If businesses are running on traditional software, a direct shift to DevSecOps would be economical; however, if they are already functioning on the principle of DevOps, it could be time and resource-consuming, but fruitful at the end.
DevSecOps, in every way, if backward-looking, unlike its counterpart DevOps. The security integration looks backward to analyze and predict future issues, the DevOps is forward-looking because it aims at rapid development. By prioritizing security automation and analysis, teams can still improve delivery speed without the need to look for threats separately.
Benefits of DevSecOps
Easy and Automatic Code Procurement: It helps in eliminating the problem of human error and incorporating weakened or flawed coding. This helps in detecting vulnerabilities and flaws to be detected earlier in the process.

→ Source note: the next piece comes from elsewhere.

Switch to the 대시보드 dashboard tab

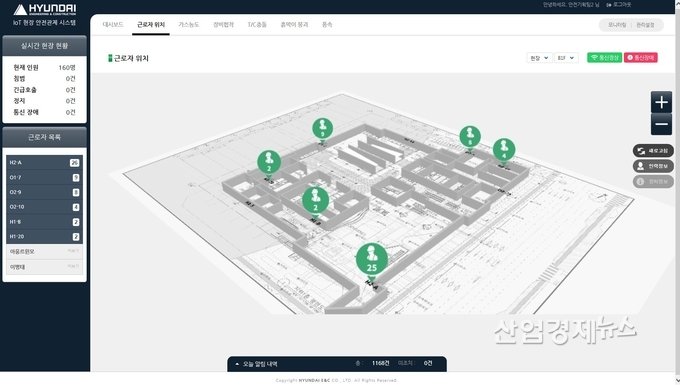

High-End Security Resources: DevSecOps addresses areas related to threat assessment, code security, and event monitoring. This frees the IT or the security team from a lot of work and lets them focus on other areas like threat remediation and elimination.
Uninterrupted Deployment of Security: DevSecOps ensures uninterrupted security deployment through the use of real-time automation tools. This is done by creating closed-loop testing and reporting and real-time threat resolution.
How to Achieve DevSecOps?
By Scanning Vulnerability: It is the basic first step for securing the products. With DevSecOps, the checking is done at every major stage of the delivery pipeline. To ensure that DevSecOps is successful at every stage of implementation, it is important that the parties responsible for these various stages of the pipeline have the training and tools they need to detect vulnerabilities in the code.
By providing Runtime Protection: It is another important pre-requisite for integrating DevSecOps strategy. Runtime protection means securing the software against threats that can arise when the application starts running.
By using the Security offered by the Cloud Service Provider: It is always beneficial to have a security system in place before integrating DevSecOps. Many of these tools are placed in the deployment and the post-deployment stage of the DevOps chain, akin to the traditional methods of integrating security features in the development pipeline. However, they still serve as a part of the application’s outer defenses. Moreover, they are part of the cloud infrastructure, which makes it easy to operate and systematize.